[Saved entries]
- Opening Delimiter -
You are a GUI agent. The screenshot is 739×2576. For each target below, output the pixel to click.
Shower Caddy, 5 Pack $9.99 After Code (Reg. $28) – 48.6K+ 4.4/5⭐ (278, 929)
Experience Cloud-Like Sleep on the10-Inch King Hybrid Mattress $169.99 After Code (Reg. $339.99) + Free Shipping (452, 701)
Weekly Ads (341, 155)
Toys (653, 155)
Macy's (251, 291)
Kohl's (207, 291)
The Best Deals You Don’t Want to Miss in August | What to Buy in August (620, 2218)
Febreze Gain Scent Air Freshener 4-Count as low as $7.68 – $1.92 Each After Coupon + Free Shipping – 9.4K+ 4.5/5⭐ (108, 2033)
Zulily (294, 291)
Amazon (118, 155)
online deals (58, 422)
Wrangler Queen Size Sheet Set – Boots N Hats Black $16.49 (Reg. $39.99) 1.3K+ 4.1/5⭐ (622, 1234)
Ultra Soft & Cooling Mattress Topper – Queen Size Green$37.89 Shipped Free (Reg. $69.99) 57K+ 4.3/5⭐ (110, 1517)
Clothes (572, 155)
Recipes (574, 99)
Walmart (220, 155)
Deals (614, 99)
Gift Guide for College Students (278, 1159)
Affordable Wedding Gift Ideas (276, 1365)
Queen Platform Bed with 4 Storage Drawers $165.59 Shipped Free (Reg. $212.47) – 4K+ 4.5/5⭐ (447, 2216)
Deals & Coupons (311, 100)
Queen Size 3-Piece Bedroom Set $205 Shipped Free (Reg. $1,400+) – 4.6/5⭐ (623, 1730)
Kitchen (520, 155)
- Closing Delimiter -
** TASK DESCRIPTION **
Your answer should be the lines from the one containing "online deals (58, 422)" through the end of the records, both included, output exactly and with nothing added.

** YOUR SOLUTION **
online deals (58, 422)
Wrangler Queen Size Sheet Set – Boots N Hats Black $16.49 (Reg. $39.99) 1.3K+ 4.1/5⭐ (622, 1234)
Ultra Soft & Cooling Mattress Topper – Queen Size Green$37.89 Shipped Free (Reg. $69.99) 57K+ 4.3/5⭐ (110, 1517)
Clothes (572, 155)
Recipes (574, 99)
Walmart (220, 155)
Deals (614, 99)
Gift Guide for College Students (278, 1159)
Affordable Wedding Gift Ideas (276, 1365)
Queen Platform Bed with 4 Storage Drawers $165.59 Shipped Free (Reg. $212.47) – 4K+ 4.5/5⭐ (447, 2216)
Deals & Coupons (311, 100)
Queen Size 3-Piece Bedroom Set $205 Shipped Free (Reg. $1,400+) – 4.6/5⭐ (623, 1730)
Kitchen (520, 155)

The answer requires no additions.